Collected data:
================

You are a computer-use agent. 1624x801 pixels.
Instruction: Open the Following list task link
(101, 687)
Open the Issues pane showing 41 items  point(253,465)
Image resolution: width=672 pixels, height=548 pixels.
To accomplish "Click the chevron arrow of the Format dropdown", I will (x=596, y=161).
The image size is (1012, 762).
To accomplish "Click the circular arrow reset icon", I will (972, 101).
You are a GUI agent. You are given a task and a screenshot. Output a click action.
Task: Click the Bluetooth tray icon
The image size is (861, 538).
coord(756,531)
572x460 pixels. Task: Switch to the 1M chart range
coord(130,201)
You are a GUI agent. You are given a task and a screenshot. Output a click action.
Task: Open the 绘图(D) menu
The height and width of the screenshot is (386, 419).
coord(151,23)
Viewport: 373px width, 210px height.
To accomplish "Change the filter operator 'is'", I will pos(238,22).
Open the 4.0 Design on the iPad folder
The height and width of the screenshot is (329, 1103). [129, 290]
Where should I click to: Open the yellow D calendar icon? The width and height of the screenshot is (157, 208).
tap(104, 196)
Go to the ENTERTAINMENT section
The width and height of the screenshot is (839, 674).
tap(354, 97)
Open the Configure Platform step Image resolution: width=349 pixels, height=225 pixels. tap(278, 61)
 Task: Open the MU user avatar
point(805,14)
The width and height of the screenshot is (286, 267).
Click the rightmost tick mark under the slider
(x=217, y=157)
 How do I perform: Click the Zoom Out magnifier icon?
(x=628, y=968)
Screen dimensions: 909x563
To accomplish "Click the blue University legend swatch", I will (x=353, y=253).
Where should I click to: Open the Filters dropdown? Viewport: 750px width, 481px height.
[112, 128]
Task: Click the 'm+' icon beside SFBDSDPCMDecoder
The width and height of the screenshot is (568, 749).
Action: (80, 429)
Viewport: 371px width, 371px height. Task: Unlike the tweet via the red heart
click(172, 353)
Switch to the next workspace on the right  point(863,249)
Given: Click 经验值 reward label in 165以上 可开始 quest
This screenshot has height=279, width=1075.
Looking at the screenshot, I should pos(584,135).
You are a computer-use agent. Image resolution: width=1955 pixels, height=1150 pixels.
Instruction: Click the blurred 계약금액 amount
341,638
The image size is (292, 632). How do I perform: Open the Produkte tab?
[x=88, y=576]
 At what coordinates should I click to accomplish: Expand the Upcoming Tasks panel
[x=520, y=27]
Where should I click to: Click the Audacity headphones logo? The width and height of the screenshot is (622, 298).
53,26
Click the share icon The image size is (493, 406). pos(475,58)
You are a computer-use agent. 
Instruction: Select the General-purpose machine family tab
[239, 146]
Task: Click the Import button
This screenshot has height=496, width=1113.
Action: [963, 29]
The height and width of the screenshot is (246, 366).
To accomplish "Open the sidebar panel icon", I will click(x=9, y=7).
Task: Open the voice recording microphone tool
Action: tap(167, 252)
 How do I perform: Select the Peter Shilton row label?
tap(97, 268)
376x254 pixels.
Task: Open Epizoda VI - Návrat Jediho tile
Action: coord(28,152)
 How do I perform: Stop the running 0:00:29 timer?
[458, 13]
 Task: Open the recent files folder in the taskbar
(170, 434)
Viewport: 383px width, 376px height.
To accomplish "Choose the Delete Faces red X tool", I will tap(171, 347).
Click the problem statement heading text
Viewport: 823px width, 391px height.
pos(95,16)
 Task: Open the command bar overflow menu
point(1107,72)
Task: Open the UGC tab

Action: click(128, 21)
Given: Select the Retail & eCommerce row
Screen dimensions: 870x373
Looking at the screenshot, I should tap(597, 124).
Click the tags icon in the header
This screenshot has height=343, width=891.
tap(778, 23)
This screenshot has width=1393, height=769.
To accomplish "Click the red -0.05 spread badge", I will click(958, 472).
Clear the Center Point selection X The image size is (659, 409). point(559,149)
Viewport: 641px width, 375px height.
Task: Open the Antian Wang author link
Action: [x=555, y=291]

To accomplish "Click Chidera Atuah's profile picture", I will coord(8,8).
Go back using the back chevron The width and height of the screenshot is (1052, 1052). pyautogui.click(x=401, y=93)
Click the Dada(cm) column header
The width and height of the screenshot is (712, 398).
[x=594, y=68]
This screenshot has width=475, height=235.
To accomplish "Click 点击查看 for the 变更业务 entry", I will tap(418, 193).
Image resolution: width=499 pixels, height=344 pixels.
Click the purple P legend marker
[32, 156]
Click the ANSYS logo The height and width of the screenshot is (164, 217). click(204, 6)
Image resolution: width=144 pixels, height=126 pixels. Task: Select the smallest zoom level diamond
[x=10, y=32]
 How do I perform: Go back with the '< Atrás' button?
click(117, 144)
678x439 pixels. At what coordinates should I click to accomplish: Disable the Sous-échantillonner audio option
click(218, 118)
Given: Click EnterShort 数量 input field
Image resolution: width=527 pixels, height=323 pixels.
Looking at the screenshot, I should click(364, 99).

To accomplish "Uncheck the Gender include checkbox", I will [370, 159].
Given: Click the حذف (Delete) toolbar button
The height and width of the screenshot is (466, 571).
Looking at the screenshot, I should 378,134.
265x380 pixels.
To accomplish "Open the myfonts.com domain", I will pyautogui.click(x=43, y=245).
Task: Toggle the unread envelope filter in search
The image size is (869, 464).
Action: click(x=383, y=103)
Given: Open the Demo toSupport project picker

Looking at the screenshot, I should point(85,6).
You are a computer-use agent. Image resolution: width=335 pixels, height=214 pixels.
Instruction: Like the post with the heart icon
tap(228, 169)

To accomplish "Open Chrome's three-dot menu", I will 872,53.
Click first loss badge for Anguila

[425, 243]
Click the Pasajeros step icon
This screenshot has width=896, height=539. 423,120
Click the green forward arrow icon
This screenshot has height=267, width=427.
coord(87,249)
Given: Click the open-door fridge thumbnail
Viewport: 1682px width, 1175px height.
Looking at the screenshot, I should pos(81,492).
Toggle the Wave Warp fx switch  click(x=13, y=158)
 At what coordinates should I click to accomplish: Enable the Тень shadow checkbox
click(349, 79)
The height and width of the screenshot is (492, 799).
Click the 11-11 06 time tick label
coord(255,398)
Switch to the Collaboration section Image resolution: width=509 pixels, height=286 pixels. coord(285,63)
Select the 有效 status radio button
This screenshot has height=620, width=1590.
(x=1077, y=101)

================

Work to complete
A complete, exact copy of the records is what is needed.

Task answer
You are a computer-use agent. 1624x801 pixels.
Instruction: Open the Following list task link
(101, 687)
Open the Issues pane showing 41 items  point(253,465)
Image resolution: width=672 pixels, height=548 pixels.
To accomplish "Click the chevron arrow of the Format dropdown", I will (x=596, y=161).
The image size is (1012, 762).
To accomplish "Click the circular arrow reset icon", I will (972, 101).
You are a GUI agent. You are given a task and a screenshot. Output a click action.
Task: Click the Bluetooth tray icon
The image size is (861, 538).
coord(756,531)
572x460 pixels. Task: Switch to the 1M chart range
coord(130,201)
You are a GUI agent. You are given a task and a screenshot. Output a click action.
Task: Open the 绘图(D) menu
The height and width of the screenshot is (386, 419).
coord(151,23)
Viewport: 373px width, 210px height.
To accomplish "Change the filter operator 'is'", I will pos(238,22).
Open the 4.0 Design on the iPad folder
The height and width of the screenshot is (329, 1103). [129, 290]
Where should I click to: Open the yellow D calendar icon? The width and height of the screenshot is (157, 208).
tap(104, 196)
Go to the ENTERTAINMENT section
The width and height of the screenshot is (839, 674).
tap(354, 97)
Open the Configure Platform step Image resolution: width=349 pixels, height=225 pixels. tap(278, 61)
 Task: Open the MU user avatar
point(805,14)
The width and height of the screenshot is (286, 267).
Click the rightmost tick mark under the slider
(x=217, y=157)
 How do I perform: Click the Zoom Out magnifier icon?
(x=628, y=968)
Screen dimensions: 909x563
To accomplish "Click the blue University legend swatch", I will (x=353, y=253).
Where should I click to: Open the Filters dropdown? Viewport: 750px width, 481px height.
[112, 128]
Task: Click the 'm+' icon beside SFBDSDPCMDecoder
The width and height of the screenshot is (568, 749).
Action: (80, 429)
Viewport: 371px width, 371px height. Task: Unlike the tweet via the red heart
click(172, 353)
Switch to the next workspace on the right  point(863,249)
Given: Click 经验值 reward label in 165以上 可开始 quest
This screenshot has height=279, width=1075.
Looking at the screenshot, I should pos(584,135).
You are a computer-use agent. Image resolution: width=1955 pixels, height=1150 pixels.
Instruction: Click the blurred 계약금액 amount
341,638
The image size is (292, 632). How do I perform: Open the Produkte tab?
[x=88, y=576]
 At what coordinates should I click to accomplish: Expand the Upcoming Tasks panel
[x=520, y=27]
Where should I click to: Click the Audacity headphones logo? The width and height of the screenshot is (622, 298).
53,26
Click the share icon The image size is (493, 406). pos(475,58)
You are a computer-use agent. 
Instruction: Select the General-purpose machine family tab
[239, 146]
Task: Click the Import button
This screenshot has height=496, width=1113.
Action: [963, 29]
The height and width of the screenshot is (246, 366).
To accomplish "Open the sidebar panel icon", I will click(x=9, y=7).
Task: Open the voice recording microphone tool
Action: tap(167, 252)
 How do I perform: Select the Peter Shilton row label?
tap(97, 268)
376x254 pixels.
Task: Open Epizoda VI - Návrat Jediho tile
Action: coord(28,152)
 How do I perform: Stop the running 0:00:29 timer?
[458, 13]
 Task: Open the recent files folder in the taskbar
(170, 434)
Viewport: 383px width, 376px height.
To accomplish "Choose the Delete Faces red X tool", I will tap(171, 347).
Click the problem statement heading text
Viewport: 823px width, 391px height.
pos(95,16)
 Task: Open the command bar overflow menu
point(1107,72)
Task: Open the UGC tab

Action: click(128, 21)
Given: Select the Retail & eCommerce row
Screen dimensions: 870x373
Looking at the screenshot, I should tap(597, 124).
Click the tags icon in the header
This screenshot has height=343, width=891.
tap(778, 23)
This screenshot has width=1393, height=769.
To accomplish "Click the red -0.05 spread badge", I will click(958, 472).
Clear the Center Point selection X The image size is (659, 409). point(559,149)
Viewport: 641px width, 375px height.
Task: Open the Antian Wang author link
Action: [x=555, y=291]

To accomplish "Click Chidera Atuah's profile picture", I will coord(8,8).
Go back using the back chevron The width and height of the screenshot is (1052, 1052). pyautogui.click(x=401, y=93)
Click the Dada(cm) column header
The width and height of the screenshot is (712, 398).
[x=594, y=68]
This screenshot has width=475, height=235.
To accomplish "Click 点击查看 for the 变更业务 entry", I will tap(418, 193).
Image resolution: width=499 pixels, height=344 pixels.
Click the purple P legend marker
[32, 156]
Click the ANSYS logo The height and width of the screenshot is (164, 217). click(204, 6)
Image resolution: width=144 pixels, height=126 pixels. Task: Select the smallest zoom level diamond
[x=10, y=32]
 How do I perform: Go back with the '< Atrás' button?
click(117, 144)
678x439 pixels. At what coordinates should I click to accomplish: Disable the Sous-échantillonner audio option
click(218, 118)
Given: Click EnterShort 数量 input field
Image resolution: width=527 pixels, height=323 pixels.
Looking at the screenshot, I should click(364, 99).

To accomplish "Uncheck the Gender include checkbox", I will [370, 159].
Given: Click the حذف (Delete) toolbar button
The height and width of the screenshot is (466, 571).
Looking at the screenshot, I should 378,134.
265x380 pixels.
To accomplish "Open the myfonts.com domain", I will pyautogui.click(x=43, y=245).
Task: Toggle the unread envelope filter in search
The image size is (869, 464).
Action: click(x=383, y=103)
Given: Open the Demo toSupport project picker

Looking at the screenshot, I should point(85,6).
You are a computer-use agent. Image resolution: width=335 pixels, height=214 pixels.
Instruction: Like the post with the heart icon
tap(228, 169)

To accomplish "Open Chrome's three-dot menu", I will 872,53.
Click first loss badge for Anguila

[425, 243]
Click the Pasajeros step icon
This screenshot has width=896, height=539. 423,120
Click the green forward arrow icon
This screenshot has height=267, width=427.
coord(87,249)
Given: Click the open-door fridge thumbnail
Viewport: 1682px width, 1175px height.
Looking at the screenshot, I should pos(81,492).
Toggle the Wave Warp fx switch  click(x=13, y=158)
 At what coordinates should I click to accomplish: Enable the Тень shadow checkbox
click(349, 79)
The height and width of the screenshot is (492, 799).
Click the 11-11 06 time tick label
coord(255,398)
Switch to the Collaboration section Image resolution: width=509 pixels, height=286 pixels. coord(285,63)
Select the 有效 status radio button
This screenshot has height=620, width=1590.
(x=1077, y=101)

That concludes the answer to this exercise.